現在までの達成度 (区分) |
現在までの達成度 (区分)
2: おおむね順調に進展している
理由
当該年度は、実廃水中に含まれる代謝能力に優れた細菌の探索とスクリーニングを行った。実廃水から様々な細菌を分離し、代謝能力に優れた分解細菌をスクリーニングするために、廃水処理場(茨城県かすみがうら市、霞ヶ浦浄化センター)から好気、無酸素条件で処理する活性汚泥を採取し、様々な培養条件下で細菌を分離した。系統解析の結果、分離株の多くはAeromonas属細菌であることが明らかとなった。しかし、Aeromonas属細菌では病原性を有する種が複数報告されているため、廃水処理現場へ再投入することは環境汚染と安全性の観点から困難と予想された。そこで、当研究室において別の実廃水から分離実績があるParacoccus属細菌に着目することとした。

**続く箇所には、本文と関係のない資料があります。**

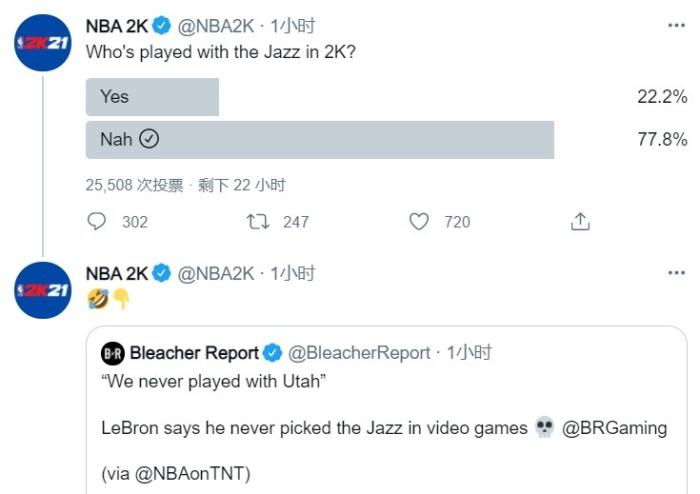Click the 77.8% Nah result bar
The height and width of the screenshot is (494, 700).
pos(320,140)
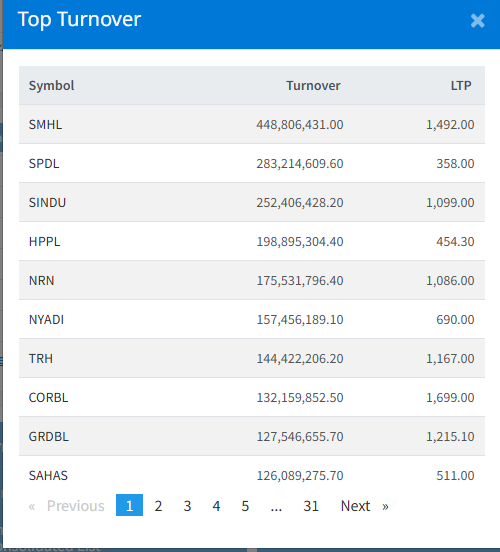Open page 4 in pagination

216,506

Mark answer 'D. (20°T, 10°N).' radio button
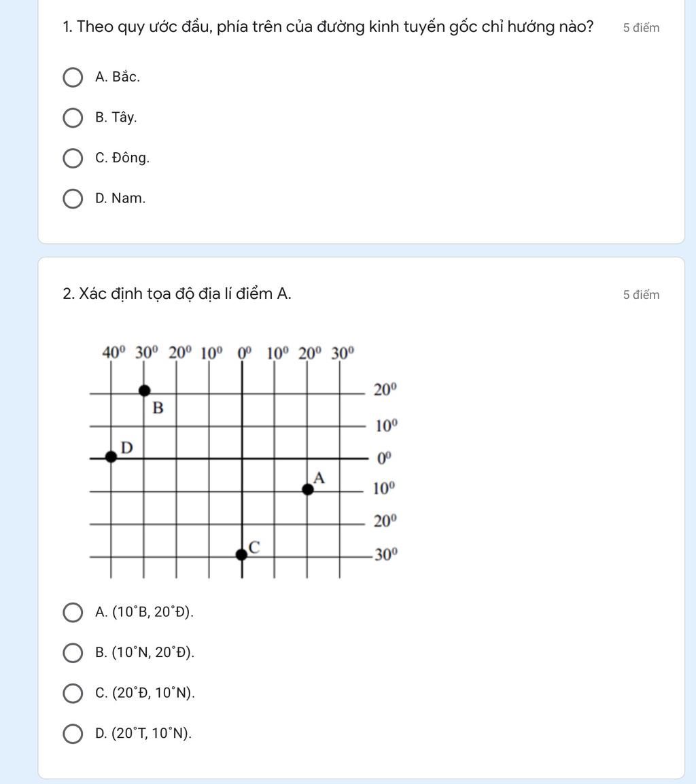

Paracoccus属細菌は多様な代謝能力を持つことが報告されており(Baker et al., 1998, Microbiol. Mol. Biol. Rev.)、廃水中においても高い代謝能力を示すことが期待できる。本研究では排水中の窒素除去にも寄与することが期待できる脱窒細菌Paracoccus denitrificansに着目して研究を行うこととした。次に、P. denitrificansの活性を生物学的な因子により制御することが可能であるかを検討するため、細胞間コミュニケーションシグナル物質を添加してP. denitrificansの活性を評価した。その結果、P. denitrificansの活性は細胞間コミュニケーションにより制御される可能性を示唆する結果が得られた。現在までの研究進捗として、今後の解析に用いる細菌株の選定を行い、細菌株の活性の測定を行ったことから、計画はおおむね順調に進展していると評価した。